■ **Input for this task**:

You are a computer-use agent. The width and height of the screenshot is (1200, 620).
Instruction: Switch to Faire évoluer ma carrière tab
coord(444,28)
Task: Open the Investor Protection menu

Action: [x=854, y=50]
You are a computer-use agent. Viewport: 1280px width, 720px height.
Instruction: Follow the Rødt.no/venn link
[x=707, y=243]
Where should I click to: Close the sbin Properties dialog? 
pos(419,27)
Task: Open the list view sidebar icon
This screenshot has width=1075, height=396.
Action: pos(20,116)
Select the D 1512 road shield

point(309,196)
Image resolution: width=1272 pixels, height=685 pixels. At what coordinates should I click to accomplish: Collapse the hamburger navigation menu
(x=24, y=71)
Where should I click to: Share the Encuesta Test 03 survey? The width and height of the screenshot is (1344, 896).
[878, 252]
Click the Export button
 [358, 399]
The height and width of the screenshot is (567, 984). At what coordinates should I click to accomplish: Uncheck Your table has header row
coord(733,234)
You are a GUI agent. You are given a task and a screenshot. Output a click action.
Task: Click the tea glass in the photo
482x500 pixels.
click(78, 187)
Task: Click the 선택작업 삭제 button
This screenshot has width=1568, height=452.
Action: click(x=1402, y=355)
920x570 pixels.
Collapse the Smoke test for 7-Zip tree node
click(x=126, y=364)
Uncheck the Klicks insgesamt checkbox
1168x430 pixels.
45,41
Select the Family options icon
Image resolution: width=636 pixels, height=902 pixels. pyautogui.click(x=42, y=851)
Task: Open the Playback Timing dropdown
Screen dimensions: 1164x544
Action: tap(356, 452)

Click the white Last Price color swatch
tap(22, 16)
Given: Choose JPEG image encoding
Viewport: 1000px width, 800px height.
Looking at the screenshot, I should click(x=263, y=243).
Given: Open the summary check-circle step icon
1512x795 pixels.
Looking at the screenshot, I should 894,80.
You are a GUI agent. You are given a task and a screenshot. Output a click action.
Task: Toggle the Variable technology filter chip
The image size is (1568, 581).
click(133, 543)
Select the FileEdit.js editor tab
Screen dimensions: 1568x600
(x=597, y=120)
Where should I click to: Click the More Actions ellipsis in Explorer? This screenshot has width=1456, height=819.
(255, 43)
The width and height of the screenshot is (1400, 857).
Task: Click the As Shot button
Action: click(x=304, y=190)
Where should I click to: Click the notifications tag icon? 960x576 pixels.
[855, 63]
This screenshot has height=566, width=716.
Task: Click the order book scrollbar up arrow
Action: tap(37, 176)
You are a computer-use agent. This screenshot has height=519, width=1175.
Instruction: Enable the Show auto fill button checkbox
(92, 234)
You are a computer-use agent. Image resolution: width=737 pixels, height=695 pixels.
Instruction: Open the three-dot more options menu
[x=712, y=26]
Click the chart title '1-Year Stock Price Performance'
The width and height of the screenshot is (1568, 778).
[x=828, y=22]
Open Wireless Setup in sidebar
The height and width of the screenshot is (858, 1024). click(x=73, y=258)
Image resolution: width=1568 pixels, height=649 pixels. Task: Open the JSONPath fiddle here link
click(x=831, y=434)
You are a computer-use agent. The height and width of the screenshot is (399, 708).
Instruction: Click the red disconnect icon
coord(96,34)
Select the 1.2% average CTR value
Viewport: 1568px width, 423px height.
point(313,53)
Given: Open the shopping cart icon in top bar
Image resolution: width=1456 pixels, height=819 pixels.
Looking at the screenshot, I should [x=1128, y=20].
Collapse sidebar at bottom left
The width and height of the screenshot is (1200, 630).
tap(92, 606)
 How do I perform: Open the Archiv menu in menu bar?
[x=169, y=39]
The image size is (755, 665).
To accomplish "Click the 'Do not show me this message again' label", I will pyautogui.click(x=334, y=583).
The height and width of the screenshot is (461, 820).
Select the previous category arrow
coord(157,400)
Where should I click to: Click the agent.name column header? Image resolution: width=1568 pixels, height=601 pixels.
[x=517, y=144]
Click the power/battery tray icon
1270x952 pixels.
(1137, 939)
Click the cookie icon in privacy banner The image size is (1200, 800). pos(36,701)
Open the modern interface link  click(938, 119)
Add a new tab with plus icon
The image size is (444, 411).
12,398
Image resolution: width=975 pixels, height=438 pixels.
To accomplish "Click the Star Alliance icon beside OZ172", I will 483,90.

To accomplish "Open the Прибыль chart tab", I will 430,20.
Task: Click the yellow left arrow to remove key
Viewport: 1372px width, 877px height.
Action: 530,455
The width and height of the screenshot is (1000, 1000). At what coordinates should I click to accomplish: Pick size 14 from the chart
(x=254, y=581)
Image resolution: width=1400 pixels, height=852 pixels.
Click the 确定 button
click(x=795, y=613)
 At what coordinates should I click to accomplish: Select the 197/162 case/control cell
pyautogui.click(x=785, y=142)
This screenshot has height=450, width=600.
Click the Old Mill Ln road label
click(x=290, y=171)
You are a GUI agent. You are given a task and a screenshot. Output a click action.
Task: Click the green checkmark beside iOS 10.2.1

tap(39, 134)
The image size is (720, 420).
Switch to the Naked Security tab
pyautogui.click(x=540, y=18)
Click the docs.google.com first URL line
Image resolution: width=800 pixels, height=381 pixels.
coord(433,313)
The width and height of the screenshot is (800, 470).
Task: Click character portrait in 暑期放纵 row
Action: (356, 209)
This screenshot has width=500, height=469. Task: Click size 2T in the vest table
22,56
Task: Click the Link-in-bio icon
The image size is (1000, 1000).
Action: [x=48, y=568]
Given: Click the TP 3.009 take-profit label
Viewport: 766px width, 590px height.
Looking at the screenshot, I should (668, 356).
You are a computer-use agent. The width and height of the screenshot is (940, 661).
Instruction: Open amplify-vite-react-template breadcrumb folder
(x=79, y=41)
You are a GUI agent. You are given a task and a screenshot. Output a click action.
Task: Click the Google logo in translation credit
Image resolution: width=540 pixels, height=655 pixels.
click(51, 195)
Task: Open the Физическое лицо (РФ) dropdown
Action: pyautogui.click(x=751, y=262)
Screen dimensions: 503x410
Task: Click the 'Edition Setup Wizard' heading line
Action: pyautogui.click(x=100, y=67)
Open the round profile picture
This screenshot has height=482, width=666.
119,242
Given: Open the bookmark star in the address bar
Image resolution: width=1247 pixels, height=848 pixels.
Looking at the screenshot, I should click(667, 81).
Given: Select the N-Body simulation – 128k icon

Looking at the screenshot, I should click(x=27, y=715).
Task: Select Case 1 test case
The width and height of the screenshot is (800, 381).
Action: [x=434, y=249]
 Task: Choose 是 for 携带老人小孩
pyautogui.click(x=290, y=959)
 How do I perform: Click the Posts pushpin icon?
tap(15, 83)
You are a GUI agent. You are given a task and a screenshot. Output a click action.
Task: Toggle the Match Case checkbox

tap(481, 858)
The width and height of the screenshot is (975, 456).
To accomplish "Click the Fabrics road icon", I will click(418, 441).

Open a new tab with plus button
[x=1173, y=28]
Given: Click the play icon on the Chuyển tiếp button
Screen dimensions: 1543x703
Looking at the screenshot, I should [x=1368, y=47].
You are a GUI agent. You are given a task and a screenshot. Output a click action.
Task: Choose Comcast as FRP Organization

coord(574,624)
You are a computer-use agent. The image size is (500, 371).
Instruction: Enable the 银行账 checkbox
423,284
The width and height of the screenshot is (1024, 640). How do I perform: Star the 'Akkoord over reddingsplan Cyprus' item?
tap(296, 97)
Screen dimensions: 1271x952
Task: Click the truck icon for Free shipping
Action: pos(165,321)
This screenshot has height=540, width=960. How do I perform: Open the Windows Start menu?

■ **What you are asked to do**:
In the material above, which lines contain "computer"? Copy each of them.

■ **Exercise solution**:
You are a computer-use agent. The width and height of the screenshot is (1200, 620).
You are a computer-use agent. Viewport: 1280px width, 720px height.
You are a computer-use agent. This screenshot has height=519, width=1175.
You are a computer-use agent. Image resolution: width=737 pixels, height=695 pixels.
You are a computer-use agent. The height and width of the screenshot is (399, 708).
You are a computer-use agent. The width and height of the screenshot is (940, 661).
You are a computer-use agent. The image size is (500, 371).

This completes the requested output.